The computation of the “boringness” index is done in five simple
steps that we will demonstrate using the two distributions generated
earlier. In the rest of the document, we’re breaking down the process
using commonly available R functions. However, under the hood of
boRing
we have reimplemented these functions using the RcppEigen
library for increased performance.
Step 1: boRing
computes the center of
mass and the covariance matrix of the empirical distribution.
com1 <- apply(distr1, 2, mean)
covar1 <- cov(distr1)
com2 <- apply(distr2, 2, mean)
covar2 <- cov(distr2)
Note that boRing
can also use weighted observations if
required. Read the help page of the boring
function to
learn more about this.
Step 2: Using the center of mass and the covariance
matrix, boRing
computes the Mahalanobis distance of each
observation to the center of mass of the distribution. The Mahalanobis
distance is the distance of a point to the center of mass divided by the
width of the ellipsoid (which axes are determined by the covariance
matrix) in the direction of the point.
# The `mahalanobis` function returns the squared Mahalanobis distance, hence the
# square root transform below.
mahalanobis_dist1 <- sqrt(mahalanobis(distr1, com1, covar1))
mahalanobis_dist2 <- sqrt(mahalanobis(distr2, com2, covar2))
Step 3: boRing
reorders the
observations based on their Mahalanobis distance (from closest to the
center of mass to furthest away).
Step 4: boRing
computes the density of
observations for ellipsoids of different sizes around the center of
mass.
# First, we compute the volume of the unit ellipsoids corresponding to the
# covariance matrices obtained earlier.
r <- 1
dim1 <- nrow(covar1)
v_unit1 <- (r^dim1 * pi^(dim1 / 2) / gamma(dim1 / 2 + 1)) / sqrt(det(covar1))
dim2 <- nrow(covar2)
v_unit2 <- (r^dim2 * pi^(dim2 / 2) / gamma(dim2 / 2 + 1)) / sqrt(det(covar2))
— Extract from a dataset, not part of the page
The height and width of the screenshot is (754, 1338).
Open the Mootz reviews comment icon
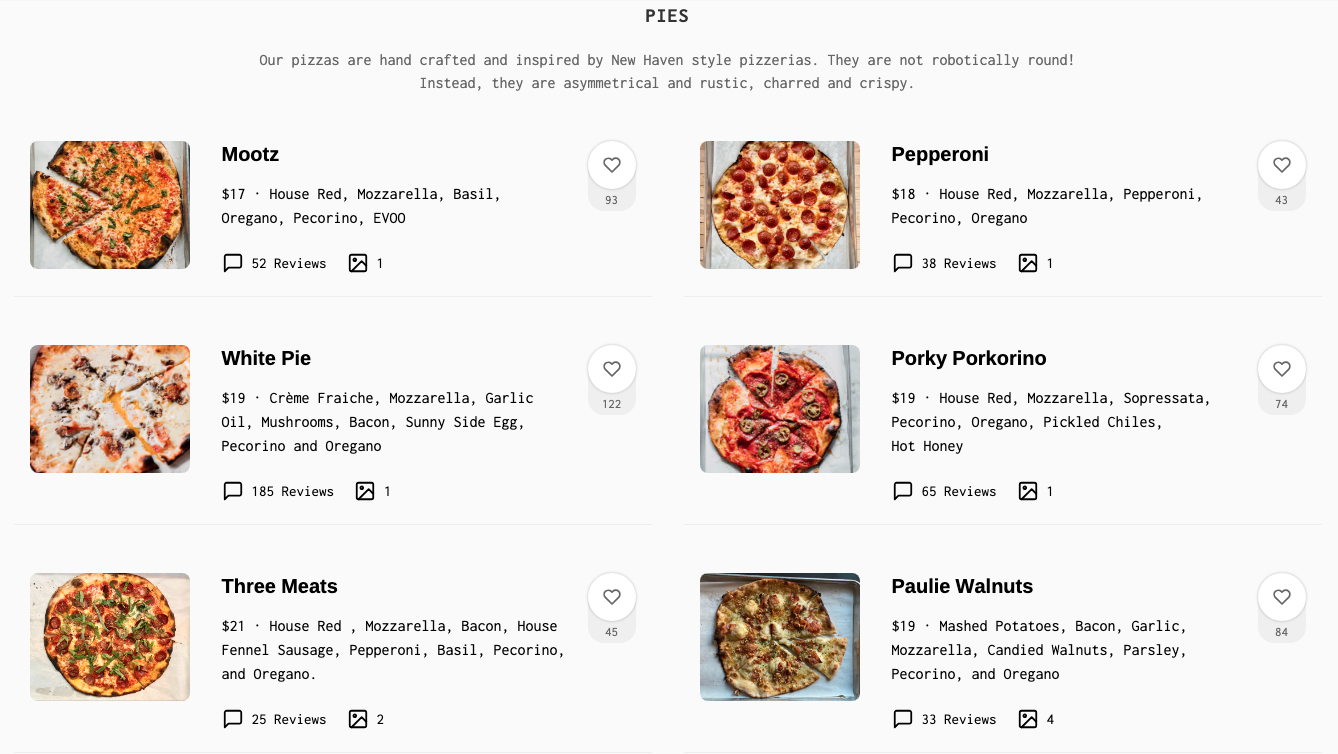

# Then, we compute the volume of ellipsoids with radii corresponding to the
# Mahalanobis distances of each observations.
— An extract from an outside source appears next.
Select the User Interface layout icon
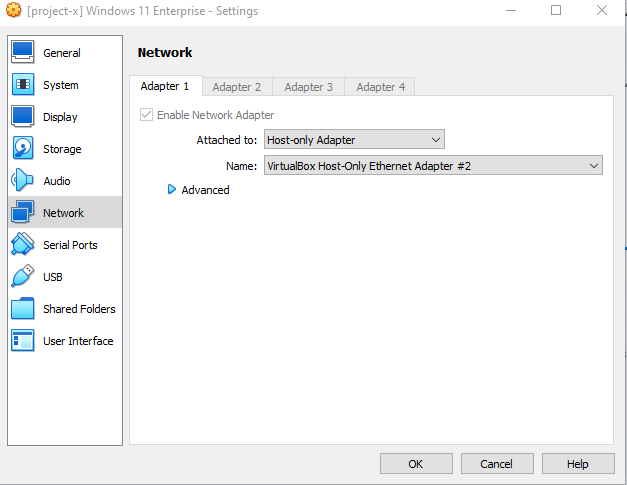The height and width of the screenshot is (485, 627). pos(23,341)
ve1 <- v_unit1 * mahalanobis_dist1^dim1
ve2 <- v_unit2 * mahalanobis_dist2^dim2
# Finally, we compute the density of points within each of these ellipsoids...
dens1 <- 1:nrow(distr1) / ve1
dens2 <- 1:nrow(distr2) / ve2
# ... and plot it against the Mahalanobis distances.
dt <- data.frame(
mahalanobis = c(mahalanobis_dist1, mahalanobis_dist2),
density = c(dens1, dens2),
type = c(rep("Unimodal", length(dens1)), rep("Bimodal", length(dens2)))
)
ggplot(dt) +
aes(x = mahalanobis, y = density, color = type) +
geom_point(size = 1) +
labs(
x = "Mahalanobis distance",
y = "Density of observations \u2264 Mahalanobis distance"
) +
scale_color_brewer(palette = "Dark2") +
guides(color = guide_legend(position = "inside")) +
theme_bw(base_size = 7) +
theme(
legend.justification = c(1, 1),
legend.position.inside = c(0.99, 0.99),
legend.title = element_blank()
)
As you can clearly see (hopefully), the density of observations decreases more or less monotonically with the Mahalanobis distance in the case of the first empirical distribution (drawn from a known unimodal distribution). In the case of the second empirical distribution (drawn from two different unimodal distributions), however, it first increases and then decreases.
Step 5: boRing
computes the boringness
index as the Spearman correlation between the (negative) Mahalanobis
distances and the density of observations within the ellipsoid
corresponding to each of these distances.
boring1 <- cor(-mahalanobis_dist1, dens1, method = "spearman")
boring1
#> [1] 0.9332197
boring2 <- cor(-mahalanobis_dist2, dens2, method = "spearman")
boring2
#> [1] 0.2076122
The Spearman correlation is rank-based and, therefore, estimates the strength and direction of monotonic association between two variables. Therefore, under our starting assumption that the density of observations should decrease monotically as one moves away from the center of mass of a unimodal distribution, higher values of the correlation above will, mechanically, correspond to empirical distributions with higher degree of unimodality.